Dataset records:
■ ■ ■

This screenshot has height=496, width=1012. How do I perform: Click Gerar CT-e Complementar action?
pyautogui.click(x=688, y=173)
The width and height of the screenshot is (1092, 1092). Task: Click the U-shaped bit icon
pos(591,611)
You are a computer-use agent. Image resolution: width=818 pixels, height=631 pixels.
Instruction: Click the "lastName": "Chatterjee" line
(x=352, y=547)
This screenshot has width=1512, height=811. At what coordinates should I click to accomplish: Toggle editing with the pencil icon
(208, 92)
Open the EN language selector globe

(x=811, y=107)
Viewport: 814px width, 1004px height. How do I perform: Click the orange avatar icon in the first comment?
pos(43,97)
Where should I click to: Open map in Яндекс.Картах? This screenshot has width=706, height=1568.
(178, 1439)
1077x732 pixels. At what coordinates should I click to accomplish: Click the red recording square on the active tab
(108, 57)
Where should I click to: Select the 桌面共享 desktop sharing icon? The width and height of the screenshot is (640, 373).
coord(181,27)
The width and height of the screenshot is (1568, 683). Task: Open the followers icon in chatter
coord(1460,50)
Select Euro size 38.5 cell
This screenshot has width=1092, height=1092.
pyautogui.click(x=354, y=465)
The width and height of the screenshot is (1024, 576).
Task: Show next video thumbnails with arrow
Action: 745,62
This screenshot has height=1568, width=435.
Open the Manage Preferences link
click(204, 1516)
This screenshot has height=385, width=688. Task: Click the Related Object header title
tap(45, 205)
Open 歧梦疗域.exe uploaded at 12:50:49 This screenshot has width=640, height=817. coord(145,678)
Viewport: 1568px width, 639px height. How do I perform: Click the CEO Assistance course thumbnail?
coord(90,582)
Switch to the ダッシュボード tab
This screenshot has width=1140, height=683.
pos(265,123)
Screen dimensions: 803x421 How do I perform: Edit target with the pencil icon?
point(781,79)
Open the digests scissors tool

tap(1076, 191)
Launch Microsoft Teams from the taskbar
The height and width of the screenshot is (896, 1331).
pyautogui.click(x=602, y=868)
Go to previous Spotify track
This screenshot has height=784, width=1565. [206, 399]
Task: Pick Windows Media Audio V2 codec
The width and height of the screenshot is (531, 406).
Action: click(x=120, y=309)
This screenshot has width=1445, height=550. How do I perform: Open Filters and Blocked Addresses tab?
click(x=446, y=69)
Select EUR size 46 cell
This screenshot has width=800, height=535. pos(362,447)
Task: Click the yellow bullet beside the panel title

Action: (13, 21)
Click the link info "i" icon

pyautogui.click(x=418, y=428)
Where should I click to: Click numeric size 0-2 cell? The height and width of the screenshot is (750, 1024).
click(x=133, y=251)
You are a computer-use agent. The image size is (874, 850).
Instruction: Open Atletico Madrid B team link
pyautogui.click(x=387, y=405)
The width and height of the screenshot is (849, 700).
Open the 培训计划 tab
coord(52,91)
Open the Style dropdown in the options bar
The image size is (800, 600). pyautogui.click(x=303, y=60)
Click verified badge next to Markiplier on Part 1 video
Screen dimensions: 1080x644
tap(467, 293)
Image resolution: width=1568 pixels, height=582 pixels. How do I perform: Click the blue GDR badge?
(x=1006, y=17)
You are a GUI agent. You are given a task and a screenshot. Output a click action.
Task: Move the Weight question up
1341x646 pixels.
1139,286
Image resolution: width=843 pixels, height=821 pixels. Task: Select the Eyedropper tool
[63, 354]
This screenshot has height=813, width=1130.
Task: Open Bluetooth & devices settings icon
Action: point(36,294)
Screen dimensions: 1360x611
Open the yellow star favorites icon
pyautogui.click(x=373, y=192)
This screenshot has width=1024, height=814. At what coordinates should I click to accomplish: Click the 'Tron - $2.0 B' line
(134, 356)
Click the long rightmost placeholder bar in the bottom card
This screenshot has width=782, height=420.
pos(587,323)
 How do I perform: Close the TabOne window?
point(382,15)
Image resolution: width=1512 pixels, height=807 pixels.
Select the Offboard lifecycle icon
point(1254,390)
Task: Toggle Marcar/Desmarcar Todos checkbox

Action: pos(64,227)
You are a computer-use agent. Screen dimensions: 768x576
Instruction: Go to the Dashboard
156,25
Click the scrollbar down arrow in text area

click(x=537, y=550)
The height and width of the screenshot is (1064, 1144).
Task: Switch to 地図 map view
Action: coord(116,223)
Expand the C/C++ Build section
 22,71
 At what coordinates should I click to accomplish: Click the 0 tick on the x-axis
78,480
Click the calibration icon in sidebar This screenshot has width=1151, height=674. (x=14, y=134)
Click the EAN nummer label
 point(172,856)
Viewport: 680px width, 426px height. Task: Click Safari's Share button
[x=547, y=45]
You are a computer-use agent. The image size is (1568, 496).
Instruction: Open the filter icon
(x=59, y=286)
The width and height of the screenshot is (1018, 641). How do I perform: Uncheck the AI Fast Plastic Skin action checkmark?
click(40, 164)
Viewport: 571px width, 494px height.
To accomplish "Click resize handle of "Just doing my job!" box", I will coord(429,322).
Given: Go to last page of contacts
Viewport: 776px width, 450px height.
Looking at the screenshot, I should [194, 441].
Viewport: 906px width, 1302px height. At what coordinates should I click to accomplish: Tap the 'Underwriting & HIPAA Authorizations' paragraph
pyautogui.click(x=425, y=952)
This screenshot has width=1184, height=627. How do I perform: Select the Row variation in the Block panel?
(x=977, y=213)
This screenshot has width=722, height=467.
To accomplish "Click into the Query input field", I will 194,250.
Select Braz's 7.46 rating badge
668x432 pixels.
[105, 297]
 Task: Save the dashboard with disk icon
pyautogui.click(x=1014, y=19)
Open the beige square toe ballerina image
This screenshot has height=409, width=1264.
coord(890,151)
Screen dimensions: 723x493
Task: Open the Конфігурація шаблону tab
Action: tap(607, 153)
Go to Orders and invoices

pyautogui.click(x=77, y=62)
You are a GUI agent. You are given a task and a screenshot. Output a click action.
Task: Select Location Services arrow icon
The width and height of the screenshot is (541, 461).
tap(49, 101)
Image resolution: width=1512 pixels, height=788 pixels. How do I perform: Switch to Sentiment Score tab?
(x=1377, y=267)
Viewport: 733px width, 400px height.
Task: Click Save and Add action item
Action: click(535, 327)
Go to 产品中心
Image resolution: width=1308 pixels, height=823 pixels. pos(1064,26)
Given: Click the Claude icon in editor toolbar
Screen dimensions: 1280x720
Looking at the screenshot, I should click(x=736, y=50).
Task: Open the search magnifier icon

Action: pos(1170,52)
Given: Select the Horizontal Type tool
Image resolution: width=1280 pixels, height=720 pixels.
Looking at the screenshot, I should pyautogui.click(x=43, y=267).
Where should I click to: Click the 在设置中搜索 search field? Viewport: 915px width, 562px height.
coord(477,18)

■ ■ ■

» **WORK REQUEST**
A verbatim copy of the records above should be returned.

» **TASK OUTPUT**
This screenshot has height=496, width=1012. How do I perform: Click Gerar CT-e Complementar action?
pyautogui.click(x=688, y=173)
The width and height of the screenshot is (1092, 1092). Task: Click the U-shaped bit icon
pos(591,611)
You are a computer-use agent. Image resolution: width=818 pixels, height=631 pixels.
Instruction: Click the "lastName": "Chatterjee" line
(x=352, y=547)
This screenshot has width=1512, height=811. At what coordinates should I click to accomplish: Toggle editing with the pencil icon
(208, 92)
Open the EN language selector globe

(x=811, y=107)
Viewport: 814px width, 1004px height. How do I perform: Click the orange avatar icon in the first comment?
pos(43,97)
Where should I click to: Open map in Яндекс.Картах? This screenshot has width=706, height=1568.
(178, 1439)
1077x732 pixels. At what coordinates should I click to accomplish: Click the red recording square on the active tab
(108, 57)
Where should I click to: Select the 桌面共享 desktop sharing icon? The width and height of the screenshot is (640, 373).
coord(181,27)
The width and height of the screenshot is (1568, 683). Task: Open the followers icon in chatter
coord(1460,50)
Select Euro size 38.5 cell
This screenshot has width=1092, height=1092.
pyautogui.click(x=354, y=465)
The width and height of the screenshot is (1024, 576).
Task: Show next video thumbnails with arrow
Action: 745,62
This screenshot has height=1568, width=435.
Open the Manage Preferences link
click(204, 1516)
This screenshot has height=385, width=688. Task: Click the Related Object header title
tap(45, 205)
Open 歧梦疗域.exe uploaded at 12:50:49 This screenshot has width=640, height=817. coord(145,678)
Viewport: 1568px width, 639px height. How do I perform: Click the CEO Assistance course thumbnail?
coord(90,582)
Switch to the ダッシュボード tab
This screenshot has width=1140, height=683.
pos(265,123)
Screen dimensions: 803x421 How do I perform: Edit target with the pencil icon?
point(781,79)
Open the digests scissors tool

tap(1076, 191)
Launch Microsoft Teams from the taskbar
The height and width of the screenshot is (896, 1331).
pyautogui.click(x=602, y=868)
Go to previous Spotify track
This screenshot has height=784, width=1565. [206, 399]
Task: Pick Windows Media Audio V2 codec
The width and height of the screenshot is (531, 406).
Action: click(x=120, y=309)
This screenshot has width=1445, height=550. How do I perform: Open Filters and Blocked Addresses tab?
click(x=446, y=69)
Select EUR size 46 cell
This screenshot has width=800, height=535. pos(362,447)
Task: Click the yellow bullet beside the panel title

Action: (13, 21)
Click the link info "i" icon

pyautogui.click(x=418, y=428)
Where should I click to: Click numeric size 0-2 cell? The height and width of the screenshot is (750, 1024).
click(x=133, y=251)
You are a computer-use agent. The image size is (874, 850).
Instruction: Open Atletico Madrid B team link
pyautogui.click(x=387, y=405)
The width and height of the screenshot is (849, 700).
Open the 培训计划 tab
coord(52,91)
Open the Style dropdown in the options bar
The image size is (800, 600). pyautogui.click(x=303, y=60)
Click verified badge next to Markiplier on Part 1 video
Screen dimensions: 1080x644
tap(467, 293)
Image resolution: width=1568 pixels, height=582 pixels. How do I perform: Click the blue GDR badge?
(x=1006, y=17)
You are a GUI agent. You are given a task and a screenshot. Output a click action.
Task: Move the Weight question up
1341x646 pixels.
1139,286
Image resolution: width=843 pixels, height=821 pixels. Task: Select the Eyedropper tool
[63, 354]
This screenshot has height=813, width=1130.
Task: Open Bluetooth & devices settings icon
Action: point(36,294)
Screen dimensions: 1360x611
Open the yellow star favorites icon
pyautogui.click(x=373, y=192)
This screenshot has width=1024, height=814. At what coordinates should I click to accomplish: Click the 'Tron - $2.0 B' line
(134, 356)
Click the long rightmost placeholder bar in the bottom card
This screenshot has width=782, height=420.
pos(587,323)
 How do I perform: Close the TabOne window?
point(382,15)
Image resolution: width=1512 pixels, height=807 pixels.
Select the Offboard lifecycle icon
point(1254,390)
Task: Toggle Marcar/Desmarcar Todos checkbox

Action: pos(64,227)
You are a computer-use agent. Screen dimensions: 768x576
Instruction: Go to the Dashboard
156,25
Click the scrollbar down arrow in text area

click(x=537, y=550)
The height and width of the screenshot is (1064, 1144).
Task: Switch to 地図 map view
Action: coord(116,223)
Expand the C/C++ Build section
 22,71
 At what coordinates should I click to accomplish: Click the 0 tick on the x-axis
78,480
Click the calibration icon in sidebar This screenshot has width=1151, height=674. (x=14, y=134)
Click the EAN nummer label
 point(172,856)
Viewport: 680px width, 426px height. Task: Click Safari's Share button
[x=547, y=45]
You are a computer-use agent. The image size is (1568, 496).
Instruction: Open the filter icon
(x=59, y=286)
The width and height of the screenshot is (1018, 641). How do I perform: Uncheck the AI Fast Plastic Skin action checkmark?
click(40, 164)
Viewport: 571px width, 494px height.
To accomplish "Click resize handle of "Just doing my job!" box", I will coord(429,322).
Given: Go to last page of contacts
Viewport: 776px width, 450px height.
Looking at the screenshot, I should [194, 441].
Viewport: 906px width, 1302px height. At what coordinates should I click to accomplish: Tap the 'Underwriting & HIPAA Authorizations' paragraph
pyautogui.click(x=425, y=952)
This screenshot has width=1184, height=627. How do I perform: Select the Row variation in the Block panel?
(x=977, y=213)
This screenshot has width=722, height=467.
To accomplish "Click into the Query input field", I will 194,250.
Select Braz's 7.46 rating badge
668x432 pixels.
[105, 297]
 Task: Save the dashboard with disk icon
pyautogui.click(x=1014, y=19)
Open the beige square toe ballerina image
This screenshot has height=409, width=1264.
coord(890,151)
Screen dimensions: 723x493
Task: Open the Конфігурація шаблону tab
Action: tap(607, 153)
Go to Orders and invoices

pyautogui.click(x=77, y=62)
You are a GUI agent. You are given a task and a screenshot. Output a click action.
Task: Select Location Services arrow icon
The width and height of the screenshot is (541, 461).
tap(49, 101)
Image resolution: width=1512 pixels, height=788 pixels. How do I perform: Switch to Sentiment Score tab?
(x=1377, y=267)
Viewport: 733px width, 400px height.
Task: Click Save and Add action item
Action: click(535, 327)
Go to 产品中心
Image resolution: width=1308 pixels, height=823 pixels. pos(1064,26)
Given: Click the Claude icon in editor toolbar
Screen dimensions: 1280x720
Looking at the screenshot, I should click(x=736, y=50).
Task: Open the search magnifier icon

Action: pos(1170,52)
Given: Select the Horizontal Type tool
Image resolution: width=1280 pixels, height=720 pixels.
Looking at the screenshot, I should pyautogui.click(x=43, y=267).
Where should I click to: Click the 在设置中搜索 search field? Viewport: 915px width, 562px height.
coord(477,18)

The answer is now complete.